# Selected text
MCPcopy
hub / github.com/continue-revolution/sd-webui-segment-anything

github.com/continue-revolution/sd-webui-segment-anything @v1.6.2 sqlite

repository ↗ · DeepWiki ↗ · release v1.6.2 ↗
556 symbols 1,396 edges 39 files 99 documented · 18%
README

Segment Anything for Stable Diffusion WebUI

This extension aim for connecting AUTOMATIC1111 Stable Diffusion WebUI and Mikubill ControlNet Extension with segment anything and GroundingDINO to enhance Stable Diffusion/ControlNet inpainting, enhance ControlNet semantic segmentation, automate image matting and create LoRA/LyCORIS training set.

News

  • 2023/04/10: v1.0.0 SAM extension released! You can click on the image to generate segmentation masks.
  • 2023/04/12: v1.0.1 Mask expansion and API support released by @jordan-barrett-jm! You can expand masks to overcome edge problems of SAM.
  • 2023/04/15: v1.1.0 GroundingDINO support released! You can enter text prompts to generate bounding boxes and segmentation masks.
  • 2023/04/18: v1.2.0 ControlNet V1.1 inpainting support released! You can copy SAM generated masks to ControlNet to do inpainting. Note that you must update ControlNet extension to use it. ControlNet inpainting has far better performance compared to general-purposed models, and you do not need to download inpainting-specific models anymore.
  • 2023/04/24: v1.3.0 Automatic segmentation support released! Functionalities with * require you to have ControlNet extension installed. This update includes support for
    • *ControlNet V1.1 semantic segmentation
    • EditAnything un-semantic segmentation
    • Image layout generation (single image + batch process)
    • *Image masking with categories (single image + batch process)
    • *Inpaint not masked for ControlNet inpainting on txt2img panel
  • 2023/04/29: v1.4.0 API has been completely refactored. You can access all features for single image process through API. API documentation has been moved to wiki.
  • 2023/05/22: v1.4.1 EditAnything is ready to use! You can generate random segmentation and copy the output to EditAnything ControlNet.
  • 2023/05/29: v1.4.2 You may now do SAM inference on CPU by checking "Use CPU for SAM". This is for some MAC users who are not able to do SAM inference on GPU. I discourage other users from using this feature because it is significantly slower than CUDA.
  • 2023/06/01: v1.5.0 You may now choose to use local GroundingDINO to bypass C++ problem. See FAQ-1 for more detail.
  • 2023/06/04: v1.5.1 Upload Mask to ControlNet Inpainting comes back in response to ControlNet inpaint improvement. You should see a new tab beside AutoSAM after updating the extension. This feature will again be removed once ControlNet extension has its own uploading feature.
  • 2023/06/13: v1.6.0 SAM-HQ supported by @SpenserCai and me. This is an "upgraded" SAM, created by researchers at ETH Zurich & HKUST. However, I cannot guarantee which one is better and you should make your own choice based on your own experiments. Go to Installation to get the link to the models.

# Extracted material
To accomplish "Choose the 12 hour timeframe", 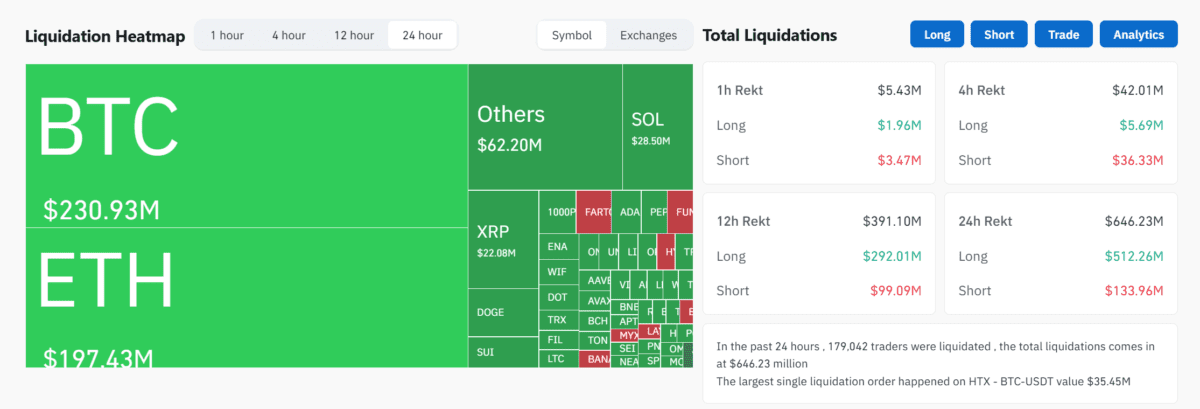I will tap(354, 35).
* * *
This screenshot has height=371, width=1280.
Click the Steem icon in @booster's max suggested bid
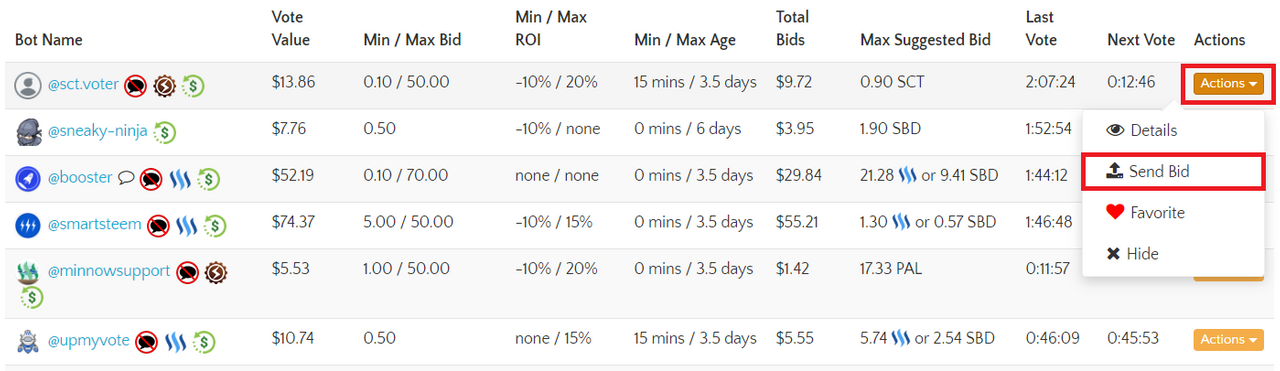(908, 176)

# Exercise set
A - The README for the Segment Anything extension names features included in the v1.3.0 automatic segmentation update. List every one of them.
B - Answer these questions from the Segment Anything extension README:
(i) Who released mask expansion and API support in v1.0.1?
(ii) Where was the API documentation moved in v1.4.0?
(iii) Researchers at which institutions created SAM-HQ?

# Solution set
A -
- ControlNet V1.1 semantic segmentation
- EditAnything un-semantic segmentation
- Image layout generation (single image + batch process)
- Image masking with categories (single image + batch process)
- Inpaint not masked for ControlNet inpainting on txt2img panel

B -
(i) @jordan-barrett-jm
(ii) To the wiki
(iii) ETH Zurich and HKUST